Maximilian Auffhammer, Professor, Agricultural and Resources Economics (Moderator)
Maximilian Auffhammer is the George Pardee Jr. Professor of International Sustainable Development at UC Berkeley. Professor Auffhammer received his B.S. in environmental science from the University of Massachusetts at Amherst in 1996, a M.S. in environmental and resource economics at the same institution in 1998 and a Ph.D. in economics from UC San Diego in 2003. He joined the faculty at UC Berkeley in 2003. His research focuses on environmental and resource economics, energy economics and applied econometrics.
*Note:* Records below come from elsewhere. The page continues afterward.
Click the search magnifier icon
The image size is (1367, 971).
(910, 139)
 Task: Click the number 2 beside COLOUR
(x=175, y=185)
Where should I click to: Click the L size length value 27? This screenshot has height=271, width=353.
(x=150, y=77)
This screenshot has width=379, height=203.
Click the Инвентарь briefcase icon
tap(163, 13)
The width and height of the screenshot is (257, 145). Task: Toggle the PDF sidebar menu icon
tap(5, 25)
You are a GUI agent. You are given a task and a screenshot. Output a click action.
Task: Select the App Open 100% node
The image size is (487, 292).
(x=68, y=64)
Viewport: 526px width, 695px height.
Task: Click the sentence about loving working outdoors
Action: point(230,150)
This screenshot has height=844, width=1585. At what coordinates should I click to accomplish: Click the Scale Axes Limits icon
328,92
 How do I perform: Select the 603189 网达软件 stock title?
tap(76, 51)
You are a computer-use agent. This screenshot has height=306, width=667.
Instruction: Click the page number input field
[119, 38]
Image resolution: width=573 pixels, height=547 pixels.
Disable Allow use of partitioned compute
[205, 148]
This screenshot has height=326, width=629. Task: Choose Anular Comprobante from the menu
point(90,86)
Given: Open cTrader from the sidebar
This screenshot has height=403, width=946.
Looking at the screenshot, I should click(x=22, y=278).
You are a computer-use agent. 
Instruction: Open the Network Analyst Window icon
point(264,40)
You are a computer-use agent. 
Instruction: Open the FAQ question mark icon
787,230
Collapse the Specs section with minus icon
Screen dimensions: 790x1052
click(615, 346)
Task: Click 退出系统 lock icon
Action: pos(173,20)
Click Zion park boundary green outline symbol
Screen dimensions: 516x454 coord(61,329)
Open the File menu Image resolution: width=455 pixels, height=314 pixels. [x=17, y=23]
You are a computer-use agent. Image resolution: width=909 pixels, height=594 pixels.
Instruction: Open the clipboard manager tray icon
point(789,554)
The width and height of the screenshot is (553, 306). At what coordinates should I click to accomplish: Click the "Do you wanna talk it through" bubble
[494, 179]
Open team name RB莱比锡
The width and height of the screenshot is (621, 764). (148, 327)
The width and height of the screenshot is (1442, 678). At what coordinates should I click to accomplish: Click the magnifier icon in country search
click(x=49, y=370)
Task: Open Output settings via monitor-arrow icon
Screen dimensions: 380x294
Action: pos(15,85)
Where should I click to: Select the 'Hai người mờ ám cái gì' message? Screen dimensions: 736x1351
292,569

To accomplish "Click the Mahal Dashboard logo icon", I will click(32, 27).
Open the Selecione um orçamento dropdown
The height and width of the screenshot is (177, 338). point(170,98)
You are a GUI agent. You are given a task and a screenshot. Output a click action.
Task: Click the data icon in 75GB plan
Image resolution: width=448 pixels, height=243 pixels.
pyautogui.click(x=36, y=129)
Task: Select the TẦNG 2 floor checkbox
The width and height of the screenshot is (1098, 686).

He is a Research Associate at the National Bureau of Economic Research in the Energy and Environmental Economics group, a Humboldt Fellow, and a lead author for the Intergovernmental Panel on Climate Change (IPCC). Professor Auffhammer serves as Co-Editor of the Journal of the Association of Environmental and Resource Economists. His research has appeared in The American Economic Review, the Review of Economic Studies, The Review of Economics and Statistics, The Economic Journal, the Proceedings of the National Academies of Sciences, the Journal of Environmental Economics and Management, The Energy Journal and other academic journals. Professor Auffhammer is the recipient of the 2007 Cozzarelli Prize awarded by the National Academies of Sciences, the 2009 Campus Distinguished Teaching Award and the 2007 Sarlo Distinguished Mentoring Award.
Lisa Rennels, PhD candidate, Energy and Resources Group
Lisa is a PhD candidate at the Energy and Resources Group and a MSc student in Computer Science with a focus on programming languages and software development. She is interested in using computer science to explore issues related to the economic impacts of climate change, and to support research and policy-making in this area. She currently works on software development of the Mimi package to support the construction and use of integrated assessment models, as well as uncertainty analysis and global sensitivity analysis. Through her MSc work she also hopes to pursuing a better understanding for how computer scientists can support climate research and policy makers. Lisa spent the three years previous to ERG working at an environmental consulting firm called where she leveraged data analysis, computer programming, and GIS to work on projects related to the economic affects of climate change, specifically those related to water resources, and assist policy-makers in planning paths forward. She has a B.A. from Dartmouth College in Environmental Studies, focused on environmental economics, and a Post-Baccalaureate Computer Science Minor from Tufts University.